• Brief A
Set down the passage on the cross-laminated timber bill word for word, starting with "A bill working" and going on through "and David Frockt.".

• Passage
"""

A bill working its way through the Washington State Legislature could make it easier to build cross-laminated timber (CLT) buildings in Washington state. State Senator Marko Liias authored Senate Bill 5450 which is cosponsored by State Senators Judy Warnick, Kevin Ranker, Joe Fain, Mark Miloscia, Hans Zeiger, Lynda Wilson, John McCoy, Maralyn Chase, Mark Mullet, and David Frockt.

State Senator Liias, who lives in Everett and represents the 21st Legislative District, discussed the bill’s prospects and its intent in a phone interview.

“The International Building Code that we use includes CLT as a material that is allowed to be used in buildings but it doesn’t really talk about the tall buildings, and it’s not fully integrated into the code,” State Senator Liias said. “The International Code Council is working through this now, but I really thought because we’ve got a lot of timber, we’re a timber producing state, because of our commitment to sustainability, because improving construction technology is part of our climate strategy, it felt like there’s some win-win-wins here.”

“So this would have our state building code council develop some rules around CLT to enable folks out in the communities to consider it as they’re building projects and create the framework to do it safely and responsibly,” Liias said. “Seattle is going through some of this work at the local level. A lot of smaller communities don’t have the resources to do some of this technical work on their own, and, so, having the state building code deal with it helps all of our communities across the state have a building code process that they can use for this purpose.”

Updating The Fire Code

The 12-story Framework building looks pretty cool without its skin. Portland has approved the design and it should be going up soon. See more here. (Lever Architecture)

One hurdle tall timber buildings must clear is squaring with the fire code.

“Existing code talked about the fire code pieces–there’s already protections built in–but as we talk about using it in taller buildings, we do need to think through the fire code impacts,” State Senator Liias said. “Other countries have sorted it out. I’m not worried that there isn’t an answer. We just need to do that work, and come up with the specific details of when you use it in this sized building exactly how do you ensure that it is fire safe.”

Liias cited the fact that heavy wood products chars, which slows the time it take for fires to catch significantly.

“There’s places in the U.K. where they’ve built fire stations out of CLT,” Liias added. “So obviously this is a material when you do it right it’s safe. Just in general really heavy wood construction, the really heavy wood pieces don’t burn very quickly, because they’re so massive.”

When asked about Portland’s 12-story CLT tower under construction in the Pearl District, State Senator Liias looked beyond pilot projects.

“I don’t want just a demonstration project; I want a way that this is integrated into the code, and we can do it more frequently that just demonstration projects,” he said. “In Scandinavia they’ve been doing this a long, long time and they’ve got it fully integrated into their building code so that as a project designer is designing a building, they’ve got a menu of choices. … So how do we integrate it into the building code so that it is readily accepted, and we know how to use, and building designers can use it alongside all the other options?”

"""

• Brief B
From the listing, extract the lines starting with the line with "tous les champs" and going on through the line with "tap(365, 231)", and repeat them exactly.

• Provided entries

"""

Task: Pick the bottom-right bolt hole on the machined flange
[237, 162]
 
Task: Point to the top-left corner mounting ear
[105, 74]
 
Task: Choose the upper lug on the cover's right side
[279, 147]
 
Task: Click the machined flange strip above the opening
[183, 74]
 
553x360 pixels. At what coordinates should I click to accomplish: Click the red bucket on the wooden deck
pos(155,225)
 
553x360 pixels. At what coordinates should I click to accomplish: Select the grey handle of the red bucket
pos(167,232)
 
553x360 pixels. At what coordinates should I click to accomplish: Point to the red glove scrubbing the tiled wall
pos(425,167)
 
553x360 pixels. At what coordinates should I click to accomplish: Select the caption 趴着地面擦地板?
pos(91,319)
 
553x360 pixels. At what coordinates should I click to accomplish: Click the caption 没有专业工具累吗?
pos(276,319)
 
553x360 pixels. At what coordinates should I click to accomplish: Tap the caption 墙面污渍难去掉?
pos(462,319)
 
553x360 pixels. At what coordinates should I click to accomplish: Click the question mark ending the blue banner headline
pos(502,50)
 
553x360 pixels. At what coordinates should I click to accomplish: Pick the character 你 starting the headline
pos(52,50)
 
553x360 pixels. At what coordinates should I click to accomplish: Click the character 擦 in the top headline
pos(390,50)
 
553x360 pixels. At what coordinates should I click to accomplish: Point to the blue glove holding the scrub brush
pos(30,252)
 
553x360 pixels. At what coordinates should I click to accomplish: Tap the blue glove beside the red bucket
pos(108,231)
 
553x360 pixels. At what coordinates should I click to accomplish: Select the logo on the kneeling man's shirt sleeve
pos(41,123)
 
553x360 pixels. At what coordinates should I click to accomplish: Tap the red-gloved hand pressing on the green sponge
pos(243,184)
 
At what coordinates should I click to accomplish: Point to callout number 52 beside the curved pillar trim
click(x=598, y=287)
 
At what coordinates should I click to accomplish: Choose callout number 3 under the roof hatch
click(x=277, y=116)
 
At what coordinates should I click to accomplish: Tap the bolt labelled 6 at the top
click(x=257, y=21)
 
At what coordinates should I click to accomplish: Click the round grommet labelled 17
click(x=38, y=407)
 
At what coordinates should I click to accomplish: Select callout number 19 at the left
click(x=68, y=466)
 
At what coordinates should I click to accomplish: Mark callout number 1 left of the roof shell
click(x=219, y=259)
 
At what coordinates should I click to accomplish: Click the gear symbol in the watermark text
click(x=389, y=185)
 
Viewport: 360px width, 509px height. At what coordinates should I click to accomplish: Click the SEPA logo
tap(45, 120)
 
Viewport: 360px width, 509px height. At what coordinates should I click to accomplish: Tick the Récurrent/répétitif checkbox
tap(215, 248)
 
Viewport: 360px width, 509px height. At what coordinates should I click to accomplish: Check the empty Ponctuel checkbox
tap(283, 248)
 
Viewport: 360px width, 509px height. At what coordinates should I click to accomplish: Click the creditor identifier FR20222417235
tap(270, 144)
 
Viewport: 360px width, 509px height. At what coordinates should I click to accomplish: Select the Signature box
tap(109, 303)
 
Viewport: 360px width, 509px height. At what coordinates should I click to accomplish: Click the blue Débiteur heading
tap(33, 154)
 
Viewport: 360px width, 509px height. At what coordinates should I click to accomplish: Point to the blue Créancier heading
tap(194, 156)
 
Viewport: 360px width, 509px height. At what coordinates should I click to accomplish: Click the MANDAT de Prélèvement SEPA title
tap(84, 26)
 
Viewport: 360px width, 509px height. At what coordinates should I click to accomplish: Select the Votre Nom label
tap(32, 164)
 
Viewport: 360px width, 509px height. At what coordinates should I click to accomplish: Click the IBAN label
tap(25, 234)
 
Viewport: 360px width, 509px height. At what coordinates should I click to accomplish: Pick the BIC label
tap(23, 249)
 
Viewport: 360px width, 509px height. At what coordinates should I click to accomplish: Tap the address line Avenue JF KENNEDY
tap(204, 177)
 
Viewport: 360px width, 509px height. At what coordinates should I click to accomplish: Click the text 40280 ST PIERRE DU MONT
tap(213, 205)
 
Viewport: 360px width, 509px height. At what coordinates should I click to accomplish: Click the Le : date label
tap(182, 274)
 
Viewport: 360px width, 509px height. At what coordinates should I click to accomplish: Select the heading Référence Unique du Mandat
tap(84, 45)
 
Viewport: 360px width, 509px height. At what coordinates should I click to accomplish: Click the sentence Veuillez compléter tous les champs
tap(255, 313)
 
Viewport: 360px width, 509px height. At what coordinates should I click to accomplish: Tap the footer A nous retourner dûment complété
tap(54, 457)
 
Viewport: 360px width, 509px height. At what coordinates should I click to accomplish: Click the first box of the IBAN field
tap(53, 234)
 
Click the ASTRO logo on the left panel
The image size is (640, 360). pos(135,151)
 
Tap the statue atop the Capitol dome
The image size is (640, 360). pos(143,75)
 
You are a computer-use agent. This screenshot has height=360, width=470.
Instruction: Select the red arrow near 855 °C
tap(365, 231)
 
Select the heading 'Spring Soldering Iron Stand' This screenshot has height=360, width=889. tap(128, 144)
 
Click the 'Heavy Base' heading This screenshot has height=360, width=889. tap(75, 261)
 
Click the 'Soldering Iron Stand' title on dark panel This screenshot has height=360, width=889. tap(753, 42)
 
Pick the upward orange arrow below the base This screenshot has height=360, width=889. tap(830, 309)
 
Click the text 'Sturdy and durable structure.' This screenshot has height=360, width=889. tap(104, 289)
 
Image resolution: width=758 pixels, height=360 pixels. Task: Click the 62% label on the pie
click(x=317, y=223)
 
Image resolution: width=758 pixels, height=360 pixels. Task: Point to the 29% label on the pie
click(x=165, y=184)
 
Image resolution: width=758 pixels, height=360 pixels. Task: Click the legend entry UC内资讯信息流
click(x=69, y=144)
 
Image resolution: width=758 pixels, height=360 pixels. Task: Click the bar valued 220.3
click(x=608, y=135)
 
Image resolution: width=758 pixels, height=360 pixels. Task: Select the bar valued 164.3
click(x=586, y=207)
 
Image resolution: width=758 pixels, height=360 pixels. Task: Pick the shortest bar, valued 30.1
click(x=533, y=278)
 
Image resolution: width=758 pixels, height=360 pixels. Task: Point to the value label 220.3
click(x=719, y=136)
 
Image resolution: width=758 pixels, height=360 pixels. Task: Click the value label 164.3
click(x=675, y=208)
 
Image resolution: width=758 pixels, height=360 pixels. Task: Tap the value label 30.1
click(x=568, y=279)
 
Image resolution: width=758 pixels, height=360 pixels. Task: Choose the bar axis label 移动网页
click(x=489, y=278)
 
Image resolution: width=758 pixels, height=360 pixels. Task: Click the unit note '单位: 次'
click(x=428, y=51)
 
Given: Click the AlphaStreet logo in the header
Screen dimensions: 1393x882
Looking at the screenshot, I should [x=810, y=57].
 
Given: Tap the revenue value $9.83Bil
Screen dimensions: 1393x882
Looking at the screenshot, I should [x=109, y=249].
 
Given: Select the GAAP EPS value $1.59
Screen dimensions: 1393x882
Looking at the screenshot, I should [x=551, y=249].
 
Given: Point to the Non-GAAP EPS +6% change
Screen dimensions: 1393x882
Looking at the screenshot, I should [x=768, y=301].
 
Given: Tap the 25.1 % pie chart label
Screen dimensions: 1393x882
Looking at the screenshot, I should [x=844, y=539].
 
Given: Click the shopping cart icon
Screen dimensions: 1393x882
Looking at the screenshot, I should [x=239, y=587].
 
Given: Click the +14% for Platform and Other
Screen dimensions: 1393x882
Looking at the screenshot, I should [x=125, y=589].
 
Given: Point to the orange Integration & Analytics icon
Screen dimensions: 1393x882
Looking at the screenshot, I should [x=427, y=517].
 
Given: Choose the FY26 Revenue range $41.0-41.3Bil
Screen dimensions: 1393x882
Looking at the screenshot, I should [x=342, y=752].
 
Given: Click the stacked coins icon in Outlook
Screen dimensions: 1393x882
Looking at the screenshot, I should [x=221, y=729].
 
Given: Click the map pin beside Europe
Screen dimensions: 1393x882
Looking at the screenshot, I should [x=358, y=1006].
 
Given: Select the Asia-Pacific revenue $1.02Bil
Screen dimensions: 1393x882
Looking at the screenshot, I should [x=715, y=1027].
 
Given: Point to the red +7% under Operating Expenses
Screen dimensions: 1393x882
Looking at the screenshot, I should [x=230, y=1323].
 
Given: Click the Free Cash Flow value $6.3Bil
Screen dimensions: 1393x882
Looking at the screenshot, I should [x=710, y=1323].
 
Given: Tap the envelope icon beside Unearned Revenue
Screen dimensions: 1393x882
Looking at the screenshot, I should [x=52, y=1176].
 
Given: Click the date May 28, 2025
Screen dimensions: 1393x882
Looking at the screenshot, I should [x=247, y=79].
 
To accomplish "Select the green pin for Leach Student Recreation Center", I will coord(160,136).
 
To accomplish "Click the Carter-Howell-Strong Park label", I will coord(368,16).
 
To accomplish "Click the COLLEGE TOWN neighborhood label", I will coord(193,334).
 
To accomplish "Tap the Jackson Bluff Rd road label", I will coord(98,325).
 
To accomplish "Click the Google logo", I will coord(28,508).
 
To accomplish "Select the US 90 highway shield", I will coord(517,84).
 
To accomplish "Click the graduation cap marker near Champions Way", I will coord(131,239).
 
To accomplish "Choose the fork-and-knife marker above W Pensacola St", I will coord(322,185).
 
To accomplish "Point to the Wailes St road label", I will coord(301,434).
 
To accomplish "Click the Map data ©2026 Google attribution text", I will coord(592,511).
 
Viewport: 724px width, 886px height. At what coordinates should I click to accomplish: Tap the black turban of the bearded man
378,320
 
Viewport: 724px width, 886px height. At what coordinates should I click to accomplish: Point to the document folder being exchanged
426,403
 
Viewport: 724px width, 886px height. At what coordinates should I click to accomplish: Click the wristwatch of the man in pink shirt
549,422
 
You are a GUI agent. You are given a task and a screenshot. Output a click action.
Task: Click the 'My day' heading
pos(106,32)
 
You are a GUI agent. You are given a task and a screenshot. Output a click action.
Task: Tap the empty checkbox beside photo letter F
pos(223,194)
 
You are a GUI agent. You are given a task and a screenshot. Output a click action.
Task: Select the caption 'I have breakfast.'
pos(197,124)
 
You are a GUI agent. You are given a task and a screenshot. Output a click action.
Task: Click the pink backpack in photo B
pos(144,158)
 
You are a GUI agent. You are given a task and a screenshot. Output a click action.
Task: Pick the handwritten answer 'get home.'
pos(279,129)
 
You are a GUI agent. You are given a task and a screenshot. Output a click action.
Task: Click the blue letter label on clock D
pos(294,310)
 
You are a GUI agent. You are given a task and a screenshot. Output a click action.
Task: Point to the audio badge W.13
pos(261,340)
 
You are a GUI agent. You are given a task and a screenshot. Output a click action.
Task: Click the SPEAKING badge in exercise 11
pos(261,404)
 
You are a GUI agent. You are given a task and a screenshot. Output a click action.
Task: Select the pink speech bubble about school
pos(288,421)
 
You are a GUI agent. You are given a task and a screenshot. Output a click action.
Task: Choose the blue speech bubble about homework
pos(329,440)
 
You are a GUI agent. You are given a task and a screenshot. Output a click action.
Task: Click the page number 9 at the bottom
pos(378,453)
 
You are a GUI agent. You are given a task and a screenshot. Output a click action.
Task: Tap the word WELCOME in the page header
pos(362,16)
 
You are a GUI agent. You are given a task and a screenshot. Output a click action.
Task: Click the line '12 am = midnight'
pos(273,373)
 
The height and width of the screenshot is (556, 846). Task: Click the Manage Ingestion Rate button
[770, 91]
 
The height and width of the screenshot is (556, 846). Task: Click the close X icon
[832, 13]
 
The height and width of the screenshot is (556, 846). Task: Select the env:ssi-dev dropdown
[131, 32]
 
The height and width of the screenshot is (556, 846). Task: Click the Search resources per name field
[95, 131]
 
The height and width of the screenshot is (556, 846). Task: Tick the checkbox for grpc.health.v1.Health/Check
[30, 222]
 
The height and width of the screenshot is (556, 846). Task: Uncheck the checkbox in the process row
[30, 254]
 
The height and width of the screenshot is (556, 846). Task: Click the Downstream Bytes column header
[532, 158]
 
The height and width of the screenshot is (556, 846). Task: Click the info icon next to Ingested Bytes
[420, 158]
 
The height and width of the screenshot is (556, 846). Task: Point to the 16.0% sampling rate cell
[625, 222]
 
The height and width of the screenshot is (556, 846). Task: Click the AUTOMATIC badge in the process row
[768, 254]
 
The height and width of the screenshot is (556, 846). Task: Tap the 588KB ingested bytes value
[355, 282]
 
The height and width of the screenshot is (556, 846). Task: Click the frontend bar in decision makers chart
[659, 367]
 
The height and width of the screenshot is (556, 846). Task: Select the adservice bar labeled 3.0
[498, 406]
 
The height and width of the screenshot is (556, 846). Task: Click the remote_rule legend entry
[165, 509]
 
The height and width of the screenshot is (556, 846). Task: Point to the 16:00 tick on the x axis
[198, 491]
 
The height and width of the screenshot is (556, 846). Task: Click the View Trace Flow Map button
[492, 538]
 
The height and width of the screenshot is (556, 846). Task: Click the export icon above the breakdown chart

"""

• Finished answer A
A bill working its way through the Washington State Legislature could make it easier to build cross-laminated timber (CLT) buildings in Washington state. State Senator Marko Liias authored Senate Bill 5450 which is cosponsored by State Senators Judy Warnick, Kevin Ranker, Joe Fain, Mark Miloscia, Hans Zeiger, Lynda Wilson, John McCoy, Maralyn Chase, Mark Mullet, and David Frockt.

• Finished answer B
Viewport: 360px width, 509px height. At what coordinates should I click to accomplish: Click the sentence Veuillez compléter tous les champs
tap(255, 313)
 
Viewport: 360px width, 509px height. At what coordinates should I click to accomplish: Tap the footer A nous retourner dûment complété
tap(54, 457)
 
Viewport: 360px width, 509px height. At what coordinates should I click to accomplish: Click the first box of the IBAN field
tap(53, 234)
 
Click the ASTRO logo on the left panel
The image size is (640, 360). pos(135,151)
 
Tap the statue atop the Capitol dome
The image size is (640, 360). pos(143,75)
 
You are a computer-use agent. This screenshot has height=360, width=470.
Instruction: Select the red arrow near 855 °C
tap(365, 231)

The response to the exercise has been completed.